1. Read your 2013 Explorer Owner's manual cover to cover. It will have basic information in a towing section which would answer most of your questions.
2. Read this
2013 Explorer Towing Guide. It will answer all of your questions, and many more you haven't thought of.
The short of it:
1. You must use a weight-distributing hitch, otherwise you are limited to 2000 lbs. Unless you have ordered the very smallest of popup campers, you will need a WDH.
2. Your 5000 lbs max tow rating is for the actual loaded weight of the camper. Since you don't know what that is, a good approximation is 800 lbs over "dry" weight, or 600 lbs over "delivered" weight. Using the GVWR of the trailer is too conservative, IMO, as few campers will ever get loaded that much. But neither should you expect to tow a 4800 lbs "dry" camper, since no camper ever gets delivered or used at "dry" weight.
3. The towing guide refers to typical state laws that often require trailer brakes for any trailer over 1500 lbs. That's good enough for me. But even if your state does not require it, in my professional opinion:
If the combined weight of the 2 loaded vehicles will exceed the tow vehicle's GVWR, then you must have functioning trailer brakes. This is because the Explorer's brakes are only designed to adequately stop the Explorer itself, up to it's GVWR, but NOT it's GCVWR (combined rating, see towing guide). For a camper, that's almost always electric brakes, controlled by an in-cabin electric brake controller.
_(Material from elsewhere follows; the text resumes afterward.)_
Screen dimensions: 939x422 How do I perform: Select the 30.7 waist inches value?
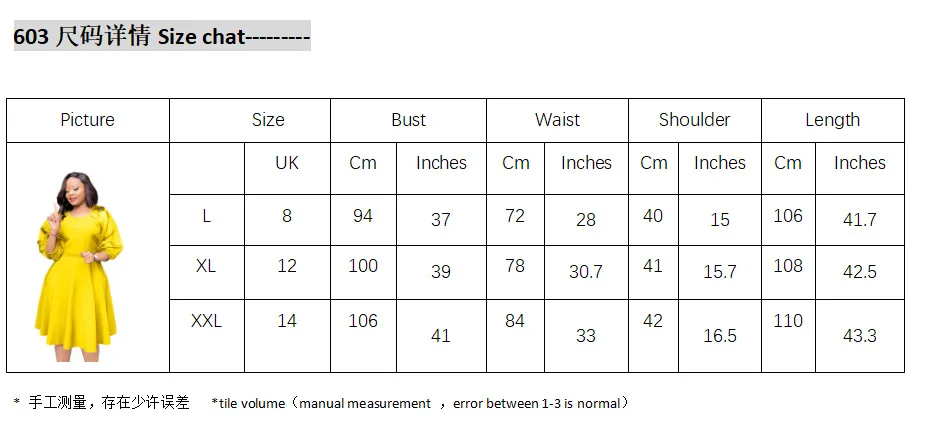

I highly recommend the Tekonsha "P2" or "P3" controllers as the best bang-for-the-buck. RVWholesalers.com or etrailer.com sells the P2 around $125 and the P3 ~$30 more. They are funcationally identical, but the P3 has a more user-friendly LCD user interface, while the P2 (used to be called "Prodigy") makes do with a more basic digital readout and dots. I have had my Prodigy for 11 happy seasons, used in 3 different tow vehicles. Anything cheaper will not perform as well, nor as easy, nor have such good diagnostics. Anything that performs better will either be prohibitively expensive for the casual camper, or only be available as OEM option (such as the SuperDuty trucks integrated controller...which was designed by Tekonsha!).
Your vehicle may or may not have pre-wiring as part of the tow package. But from what I read in that towing guide, you will have to get additional wiring installed for the controller back to the 7-pin controller, as well as a 12V charge line if you want to charge your camper battery in-route. This is routine work that can be done at any trailer/towing shop. I had my first minivan done at The Hitch House, to tow our popup camper. When we had to replace that van, I did the wiring on our replacement van myself, with a kit from etrailer.com. Our Mounty was all set as received.
Give this thread a few more days. Hopefully someone with a 5th gen will chime in, and let you know whether you have this pre-wiring or not. You can also look at the wiring coming into that 7-pin connector. If there are only 4 wires, you only have lights. If there are 6, then you also have the brake and 12V wire. 7th pin is typically unused (reserved for backup lights).